*RECORDED INFORMATION*
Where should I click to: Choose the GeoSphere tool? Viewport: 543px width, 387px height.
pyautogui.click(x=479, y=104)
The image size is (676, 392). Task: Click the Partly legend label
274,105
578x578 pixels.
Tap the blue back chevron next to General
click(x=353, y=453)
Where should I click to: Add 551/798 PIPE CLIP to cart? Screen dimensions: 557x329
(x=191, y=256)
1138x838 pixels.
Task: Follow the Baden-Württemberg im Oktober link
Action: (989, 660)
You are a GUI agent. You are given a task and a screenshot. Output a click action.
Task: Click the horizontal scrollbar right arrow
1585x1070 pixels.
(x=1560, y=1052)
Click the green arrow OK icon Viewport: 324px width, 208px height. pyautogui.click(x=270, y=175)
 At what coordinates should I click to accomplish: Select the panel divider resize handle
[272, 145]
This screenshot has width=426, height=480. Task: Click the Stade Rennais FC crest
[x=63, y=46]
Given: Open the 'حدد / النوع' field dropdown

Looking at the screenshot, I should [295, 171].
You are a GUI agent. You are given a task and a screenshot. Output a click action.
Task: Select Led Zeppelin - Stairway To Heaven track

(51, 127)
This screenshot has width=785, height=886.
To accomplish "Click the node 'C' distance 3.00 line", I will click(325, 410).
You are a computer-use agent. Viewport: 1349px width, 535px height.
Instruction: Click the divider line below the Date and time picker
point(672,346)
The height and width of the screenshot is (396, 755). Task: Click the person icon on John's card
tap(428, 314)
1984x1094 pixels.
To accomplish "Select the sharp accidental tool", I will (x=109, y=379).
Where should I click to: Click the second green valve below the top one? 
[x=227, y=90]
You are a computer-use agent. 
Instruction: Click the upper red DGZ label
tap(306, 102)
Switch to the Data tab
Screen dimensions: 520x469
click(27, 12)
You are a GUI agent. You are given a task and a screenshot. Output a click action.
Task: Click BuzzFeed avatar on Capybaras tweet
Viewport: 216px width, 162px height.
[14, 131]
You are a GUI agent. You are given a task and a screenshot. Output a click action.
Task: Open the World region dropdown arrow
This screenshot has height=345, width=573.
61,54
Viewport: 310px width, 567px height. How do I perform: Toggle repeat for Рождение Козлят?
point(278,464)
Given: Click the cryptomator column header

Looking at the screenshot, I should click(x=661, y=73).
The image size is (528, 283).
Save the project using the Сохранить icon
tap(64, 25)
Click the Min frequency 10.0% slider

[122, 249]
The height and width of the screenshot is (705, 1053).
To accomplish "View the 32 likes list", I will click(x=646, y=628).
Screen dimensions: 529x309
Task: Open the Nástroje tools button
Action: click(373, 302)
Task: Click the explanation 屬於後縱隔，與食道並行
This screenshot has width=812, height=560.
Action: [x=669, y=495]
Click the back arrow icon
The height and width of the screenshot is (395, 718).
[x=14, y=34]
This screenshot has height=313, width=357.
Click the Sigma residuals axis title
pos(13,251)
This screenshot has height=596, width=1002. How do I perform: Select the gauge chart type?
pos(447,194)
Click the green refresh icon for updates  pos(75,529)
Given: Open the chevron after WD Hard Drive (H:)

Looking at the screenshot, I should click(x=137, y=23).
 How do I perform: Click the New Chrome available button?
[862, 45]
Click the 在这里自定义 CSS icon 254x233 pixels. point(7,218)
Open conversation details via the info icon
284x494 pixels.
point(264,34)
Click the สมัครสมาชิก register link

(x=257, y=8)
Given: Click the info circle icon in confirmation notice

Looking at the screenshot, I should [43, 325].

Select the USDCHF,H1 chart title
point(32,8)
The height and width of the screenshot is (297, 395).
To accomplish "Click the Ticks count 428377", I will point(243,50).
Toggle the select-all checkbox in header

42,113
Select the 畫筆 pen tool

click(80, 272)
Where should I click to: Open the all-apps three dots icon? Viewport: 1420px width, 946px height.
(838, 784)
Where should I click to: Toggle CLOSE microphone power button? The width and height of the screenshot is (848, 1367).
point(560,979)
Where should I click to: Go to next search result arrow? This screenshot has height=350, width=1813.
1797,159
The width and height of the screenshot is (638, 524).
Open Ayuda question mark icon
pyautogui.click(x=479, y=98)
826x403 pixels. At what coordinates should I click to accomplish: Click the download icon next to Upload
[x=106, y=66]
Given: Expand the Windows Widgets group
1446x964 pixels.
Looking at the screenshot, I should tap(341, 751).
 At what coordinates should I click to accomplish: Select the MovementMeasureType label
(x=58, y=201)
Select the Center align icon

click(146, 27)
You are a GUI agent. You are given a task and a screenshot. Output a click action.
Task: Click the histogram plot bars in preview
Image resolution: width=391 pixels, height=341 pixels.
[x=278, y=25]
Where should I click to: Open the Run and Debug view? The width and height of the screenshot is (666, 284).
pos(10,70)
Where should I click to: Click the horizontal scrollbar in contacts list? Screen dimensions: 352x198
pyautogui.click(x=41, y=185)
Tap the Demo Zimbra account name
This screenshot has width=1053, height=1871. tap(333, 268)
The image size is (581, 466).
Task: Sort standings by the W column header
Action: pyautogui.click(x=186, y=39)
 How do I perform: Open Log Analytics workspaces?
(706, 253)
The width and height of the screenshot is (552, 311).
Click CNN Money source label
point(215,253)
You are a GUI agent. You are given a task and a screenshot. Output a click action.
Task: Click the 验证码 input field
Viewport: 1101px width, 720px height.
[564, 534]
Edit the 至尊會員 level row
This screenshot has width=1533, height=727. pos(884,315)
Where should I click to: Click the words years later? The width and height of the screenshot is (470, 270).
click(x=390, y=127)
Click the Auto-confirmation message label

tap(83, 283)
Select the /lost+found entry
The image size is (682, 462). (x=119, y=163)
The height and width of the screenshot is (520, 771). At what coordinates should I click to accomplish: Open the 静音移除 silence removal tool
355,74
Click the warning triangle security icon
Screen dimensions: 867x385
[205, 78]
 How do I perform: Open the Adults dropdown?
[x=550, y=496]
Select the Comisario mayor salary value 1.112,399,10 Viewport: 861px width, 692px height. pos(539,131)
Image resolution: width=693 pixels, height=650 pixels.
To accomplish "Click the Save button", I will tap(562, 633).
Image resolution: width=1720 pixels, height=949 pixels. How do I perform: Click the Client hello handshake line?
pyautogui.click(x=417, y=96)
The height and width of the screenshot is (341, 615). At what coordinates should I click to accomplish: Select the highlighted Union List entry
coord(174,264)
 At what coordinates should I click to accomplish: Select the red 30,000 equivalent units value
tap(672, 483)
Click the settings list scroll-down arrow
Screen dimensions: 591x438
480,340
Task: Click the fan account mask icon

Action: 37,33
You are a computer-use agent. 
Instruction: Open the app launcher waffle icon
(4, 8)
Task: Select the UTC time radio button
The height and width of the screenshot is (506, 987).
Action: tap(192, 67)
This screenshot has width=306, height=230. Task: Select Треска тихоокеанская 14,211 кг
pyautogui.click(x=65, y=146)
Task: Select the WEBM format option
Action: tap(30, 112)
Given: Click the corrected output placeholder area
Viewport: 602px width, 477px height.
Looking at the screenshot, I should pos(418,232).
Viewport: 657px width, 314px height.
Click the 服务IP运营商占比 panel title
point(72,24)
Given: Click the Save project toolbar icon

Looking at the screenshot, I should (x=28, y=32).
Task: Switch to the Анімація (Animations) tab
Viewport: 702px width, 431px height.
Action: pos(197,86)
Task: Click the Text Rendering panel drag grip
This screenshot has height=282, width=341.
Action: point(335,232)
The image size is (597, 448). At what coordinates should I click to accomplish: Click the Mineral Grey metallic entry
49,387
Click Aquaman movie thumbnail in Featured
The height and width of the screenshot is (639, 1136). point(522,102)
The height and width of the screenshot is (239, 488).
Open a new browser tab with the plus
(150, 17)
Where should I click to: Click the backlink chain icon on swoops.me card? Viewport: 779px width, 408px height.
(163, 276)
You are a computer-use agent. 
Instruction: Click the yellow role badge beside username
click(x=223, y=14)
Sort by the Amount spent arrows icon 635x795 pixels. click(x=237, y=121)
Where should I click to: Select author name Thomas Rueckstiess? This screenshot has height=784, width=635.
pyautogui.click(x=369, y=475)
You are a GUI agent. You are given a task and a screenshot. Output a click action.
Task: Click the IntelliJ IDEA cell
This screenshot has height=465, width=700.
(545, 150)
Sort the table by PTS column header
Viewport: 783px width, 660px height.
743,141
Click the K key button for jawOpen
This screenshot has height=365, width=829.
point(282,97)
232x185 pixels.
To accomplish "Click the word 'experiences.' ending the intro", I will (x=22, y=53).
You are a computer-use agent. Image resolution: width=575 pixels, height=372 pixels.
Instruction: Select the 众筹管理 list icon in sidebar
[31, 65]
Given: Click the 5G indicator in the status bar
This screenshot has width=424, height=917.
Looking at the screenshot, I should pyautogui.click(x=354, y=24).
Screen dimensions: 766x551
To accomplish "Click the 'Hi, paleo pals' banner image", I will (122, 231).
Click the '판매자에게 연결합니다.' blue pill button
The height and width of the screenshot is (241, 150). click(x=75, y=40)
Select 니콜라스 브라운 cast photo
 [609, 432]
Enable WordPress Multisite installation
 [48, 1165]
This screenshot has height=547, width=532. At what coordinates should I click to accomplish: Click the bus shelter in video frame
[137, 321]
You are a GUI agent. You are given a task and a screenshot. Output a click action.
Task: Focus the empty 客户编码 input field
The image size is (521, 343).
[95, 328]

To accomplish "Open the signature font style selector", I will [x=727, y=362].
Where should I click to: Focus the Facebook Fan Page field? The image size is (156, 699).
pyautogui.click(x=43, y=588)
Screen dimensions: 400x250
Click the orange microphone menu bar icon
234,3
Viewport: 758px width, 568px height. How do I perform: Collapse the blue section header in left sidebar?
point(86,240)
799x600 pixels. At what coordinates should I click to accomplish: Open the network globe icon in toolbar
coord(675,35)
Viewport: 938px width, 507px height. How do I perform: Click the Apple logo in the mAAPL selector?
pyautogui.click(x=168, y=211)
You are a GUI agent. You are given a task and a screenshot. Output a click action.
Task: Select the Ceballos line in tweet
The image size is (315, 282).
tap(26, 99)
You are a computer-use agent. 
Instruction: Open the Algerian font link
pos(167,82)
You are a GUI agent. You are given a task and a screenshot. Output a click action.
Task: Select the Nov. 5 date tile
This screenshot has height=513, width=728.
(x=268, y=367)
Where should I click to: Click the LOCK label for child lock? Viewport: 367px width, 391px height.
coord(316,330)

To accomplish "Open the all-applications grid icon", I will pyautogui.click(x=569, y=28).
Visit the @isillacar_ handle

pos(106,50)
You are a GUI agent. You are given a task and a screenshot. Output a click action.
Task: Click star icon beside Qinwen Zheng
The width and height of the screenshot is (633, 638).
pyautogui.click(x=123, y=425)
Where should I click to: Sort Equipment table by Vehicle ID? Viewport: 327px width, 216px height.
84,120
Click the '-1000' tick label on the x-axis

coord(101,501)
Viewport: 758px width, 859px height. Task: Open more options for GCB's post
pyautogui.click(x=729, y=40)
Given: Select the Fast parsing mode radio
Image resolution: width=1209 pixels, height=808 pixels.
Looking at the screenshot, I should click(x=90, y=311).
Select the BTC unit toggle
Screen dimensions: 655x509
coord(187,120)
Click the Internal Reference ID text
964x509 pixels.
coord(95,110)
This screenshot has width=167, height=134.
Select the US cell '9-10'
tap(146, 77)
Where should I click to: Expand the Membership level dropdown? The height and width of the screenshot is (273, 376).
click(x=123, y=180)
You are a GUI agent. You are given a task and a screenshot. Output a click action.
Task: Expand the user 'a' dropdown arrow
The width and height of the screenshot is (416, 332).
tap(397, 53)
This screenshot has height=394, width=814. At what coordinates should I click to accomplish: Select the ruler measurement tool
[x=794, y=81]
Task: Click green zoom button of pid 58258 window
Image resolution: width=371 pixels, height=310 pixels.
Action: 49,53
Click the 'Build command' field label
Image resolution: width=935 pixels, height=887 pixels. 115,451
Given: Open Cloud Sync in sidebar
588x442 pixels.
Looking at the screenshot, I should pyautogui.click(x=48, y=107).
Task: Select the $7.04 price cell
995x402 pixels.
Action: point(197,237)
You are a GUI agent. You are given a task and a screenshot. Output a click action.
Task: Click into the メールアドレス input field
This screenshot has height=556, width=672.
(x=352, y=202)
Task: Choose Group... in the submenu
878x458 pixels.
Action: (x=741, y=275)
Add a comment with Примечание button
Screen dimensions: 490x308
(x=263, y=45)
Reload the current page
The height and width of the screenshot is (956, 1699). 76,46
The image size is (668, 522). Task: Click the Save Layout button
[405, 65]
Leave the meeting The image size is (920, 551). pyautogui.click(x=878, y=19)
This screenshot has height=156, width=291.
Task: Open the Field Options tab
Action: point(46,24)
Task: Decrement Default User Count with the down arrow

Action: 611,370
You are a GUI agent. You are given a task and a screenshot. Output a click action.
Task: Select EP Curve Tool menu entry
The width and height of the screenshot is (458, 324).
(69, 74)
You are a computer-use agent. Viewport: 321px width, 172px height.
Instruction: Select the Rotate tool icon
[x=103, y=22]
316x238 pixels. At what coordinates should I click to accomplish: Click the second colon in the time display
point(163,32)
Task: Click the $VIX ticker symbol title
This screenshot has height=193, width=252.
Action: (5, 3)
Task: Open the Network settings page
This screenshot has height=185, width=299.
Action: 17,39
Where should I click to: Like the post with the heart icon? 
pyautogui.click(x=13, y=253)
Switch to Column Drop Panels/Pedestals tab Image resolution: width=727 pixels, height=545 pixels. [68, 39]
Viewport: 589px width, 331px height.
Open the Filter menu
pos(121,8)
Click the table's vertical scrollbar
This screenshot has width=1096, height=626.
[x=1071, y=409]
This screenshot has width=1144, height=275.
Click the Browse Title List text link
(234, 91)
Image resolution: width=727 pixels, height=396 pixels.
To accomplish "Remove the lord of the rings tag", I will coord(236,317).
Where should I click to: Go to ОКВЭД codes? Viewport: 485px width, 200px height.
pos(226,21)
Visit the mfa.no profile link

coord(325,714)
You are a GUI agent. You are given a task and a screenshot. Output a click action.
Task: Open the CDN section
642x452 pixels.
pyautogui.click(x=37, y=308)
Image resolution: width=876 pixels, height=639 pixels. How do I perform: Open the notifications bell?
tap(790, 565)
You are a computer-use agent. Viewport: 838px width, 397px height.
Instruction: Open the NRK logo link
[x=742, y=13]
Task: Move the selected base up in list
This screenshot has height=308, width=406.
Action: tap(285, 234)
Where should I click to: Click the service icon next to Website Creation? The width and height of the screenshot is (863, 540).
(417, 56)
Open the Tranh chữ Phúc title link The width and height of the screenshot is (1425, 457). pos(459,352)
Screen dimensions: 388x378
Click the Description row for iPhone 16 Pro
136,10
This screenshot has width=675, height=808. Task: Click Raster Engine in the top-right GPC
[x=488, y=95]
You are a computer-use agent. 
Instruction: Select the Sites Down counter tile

*AIM OF THE EXERCISE*
Your answer should consist of all lines in the listing above that contain "tile".

*ANSWER SPACE*
Task: Select the Nov. 5 date tile
Instruction: Select the Sites Down counter tile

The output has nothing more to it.